FTSE Russell’s preliminary lists show hundreds of companies scheduled for addition across the Russell index family. The Russell 2000 is expected to add more than 200 companies, while numerous smaller firms will enter the Russell Microcap Index.

Several notable additions have already attracted investor attention, particularly among healthcare, technology, industrial, and defense-related companies. Healthcare remains the largest source of new additions, reflecting the continued recovery in small-cap biotech valuations. Technology and industrial companies also represent a significant portion of new constituents.

Why Friday Matters

The actual reconstitution occurs during the closing auction on Friday, often producing extraordinary trading volumes in affected stocks.

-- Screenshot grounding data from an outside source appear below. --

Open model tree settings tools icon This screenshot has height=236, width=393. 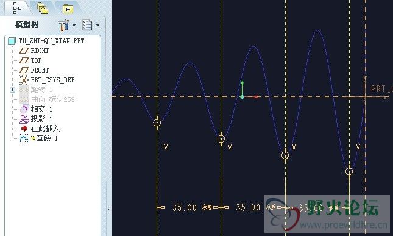(x=63, y=25)
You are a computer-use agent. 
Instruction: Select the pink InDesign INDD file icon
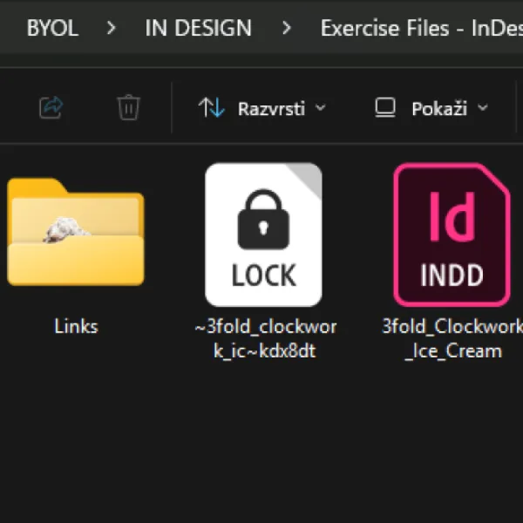pyautogui.click(x=452, y=234)
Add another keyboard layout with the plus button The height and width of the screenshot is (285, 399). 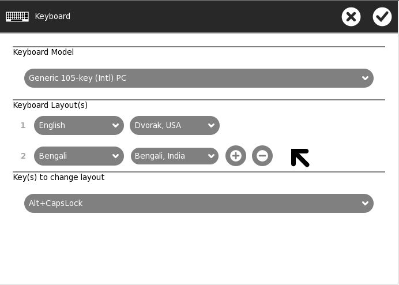pos(236,156)
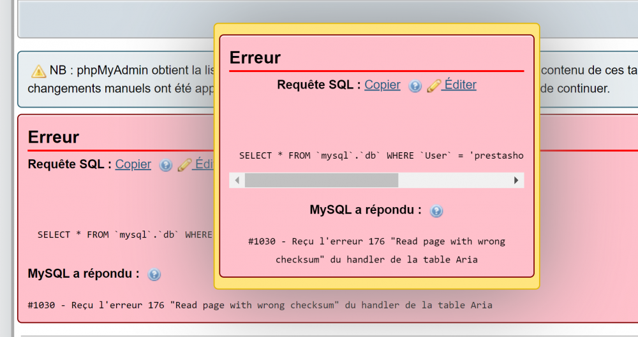Click the SELECT query text inside the popup
Image resolution: width=638 pixels, height=337 pixels.
click(382, 155)
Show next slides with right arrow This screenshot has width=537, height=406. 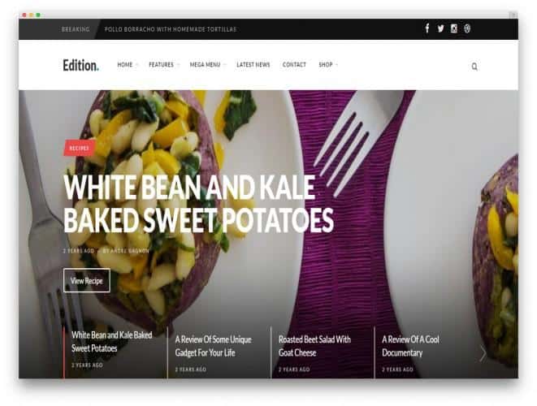click(483, 353)
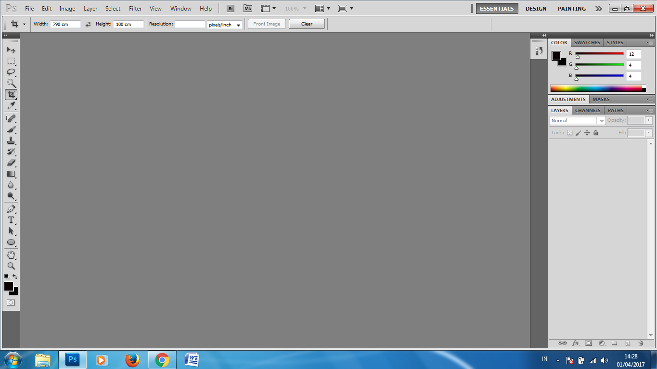
Task: Open the Filter menu
Action: point(135,8)
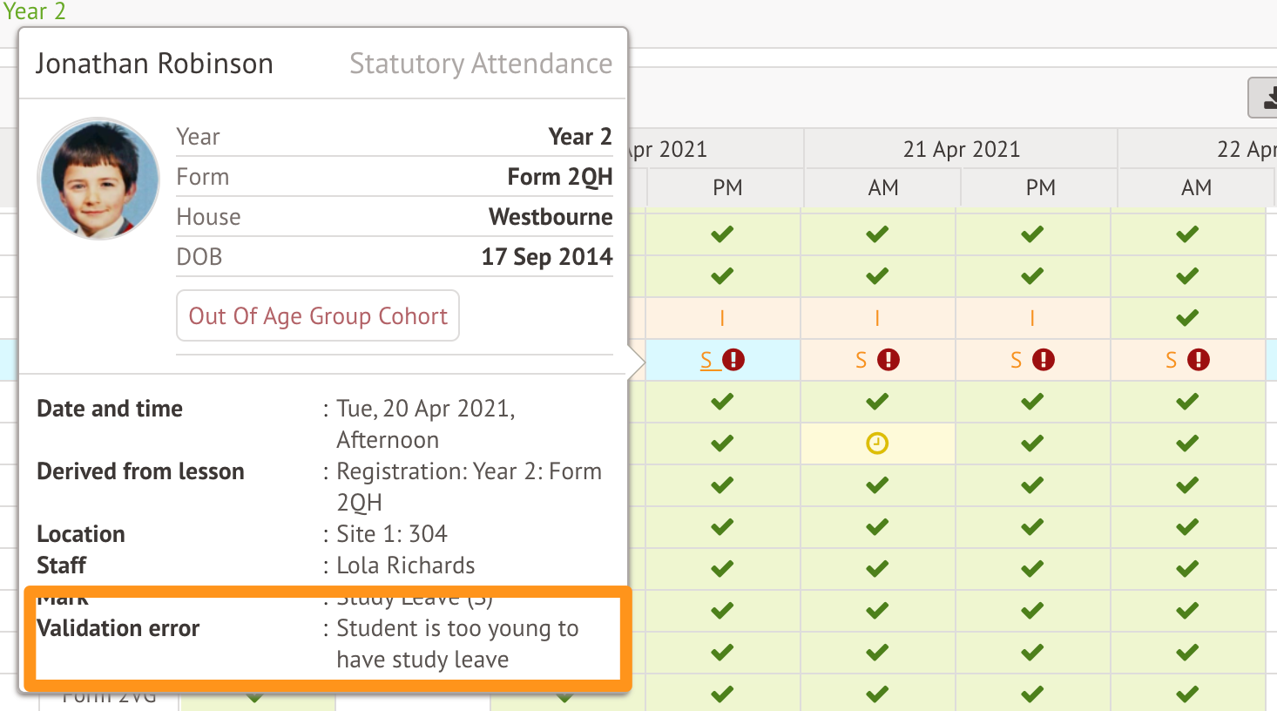Click the Jonathan Robinson name heading

[154, 64]
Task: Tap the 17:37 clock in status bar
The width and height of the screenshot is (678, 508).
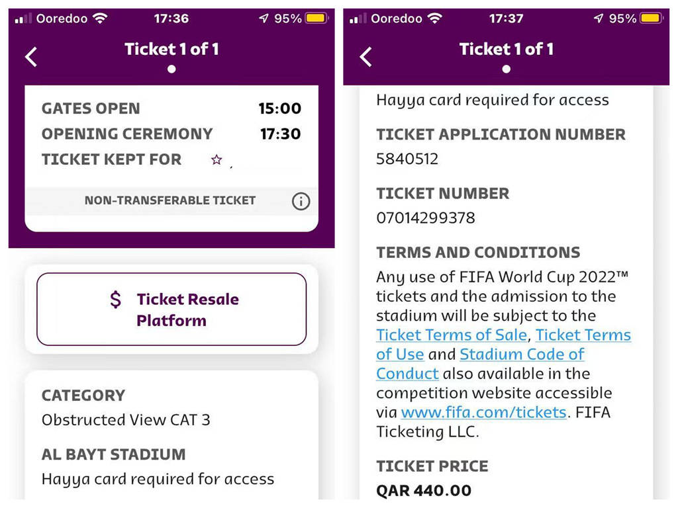Action: [x=506, y=19]
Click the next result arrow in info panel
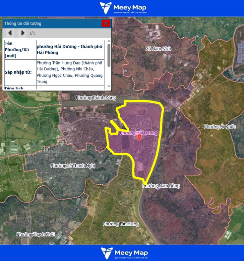 pos(23,33)
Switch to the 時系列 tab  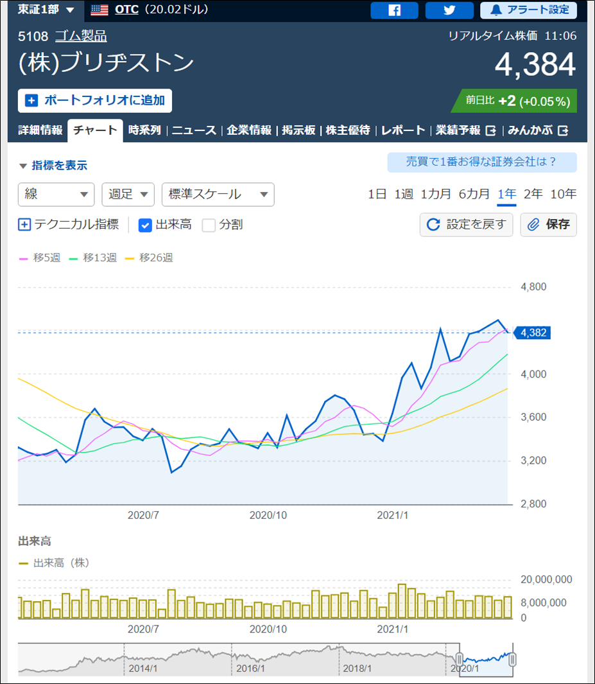(x=146, y=130)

Passive funds tracking Russell indexes must adjust their holdings to match the updated index composition. This creates concentrated buying in newly added companies and selling in stocks being removed.

For some smaller companies, the volume traded during the closing auction can exceed multiple days’ worth of normal trading activity.

Historically, stocks scheduled for inclusion often experience elevated volume leading into reconstitution day as traders attempt to position ahead of index fund purchases. The largest impact, however, typically occurs during the final minutes of trading on the effective date.

Institutional Visibility Can Be a Catalyst

Although index inclusion does not change a company’s fundamentals, it can increase awareness among institutional investors that may have previously overlooked the stock.

For smaller companies, particularly those transitioning from micro-cap status, Russell inclusion often serves as a milestone. Increased liquidity can improve trading efficiency, broaden ownership, and potentially attract additional analyst coverage.

Investors should remember that index inclusion alone rarely drives long-term performance. Ultimately, earnings growth, execution, and capital allocation remain the primary determinants of shareholder returns.

Looking Beyond Reconstitution Day

Once Friday’s rebalance is complete, attention will shift from index mechanics back to fundamentals.

Nevertheless, Russell reconstitution remains one of the most important annual events for the small-cap market. For investors, it provides a snapshot of which companies have achieved sufficient scale and market value to earn inclusion in one of the most widely followed small-cap benchmarks.

As the closing bell approaches on Friday, traders and portfolio managers alike will be watching closely as billions of dollars are repositioned across the small-cap landscape.

Notable Companies Joining the Russell Indexes

This year’s reconstitution includes companies from a wide range of industries, underscoring the diversity of today’s small-cap market. Among the companies expected to be added to the Russell indexes are Conduent (NASDAQ: CNDT), Star Equity Holdings (NASDAQ: STRR), The Beachbody Company (NYSE: BODI), Vince Holding Corp. (NYSE: VNCE), Commercial Vehicle Group (NASDAQ: CVGI), FreightCar America (NASDAQ: RAIL), Ocugen (NASDAQ: OCGN), Twin Disc (NASDAQ: TWIN), and Unicycive Therapeutics (NASDAQ: UNCY).

The additions span sectors including business services, industrials, consumer discretionary, transportation, healthcare, and technology. Russell membership is determined through FTSE Russell’s annual reconstitution process, which ranks eligible U.S. companies by market capitalization and other index criteria. The final index changes become effective after the market closes on June 27.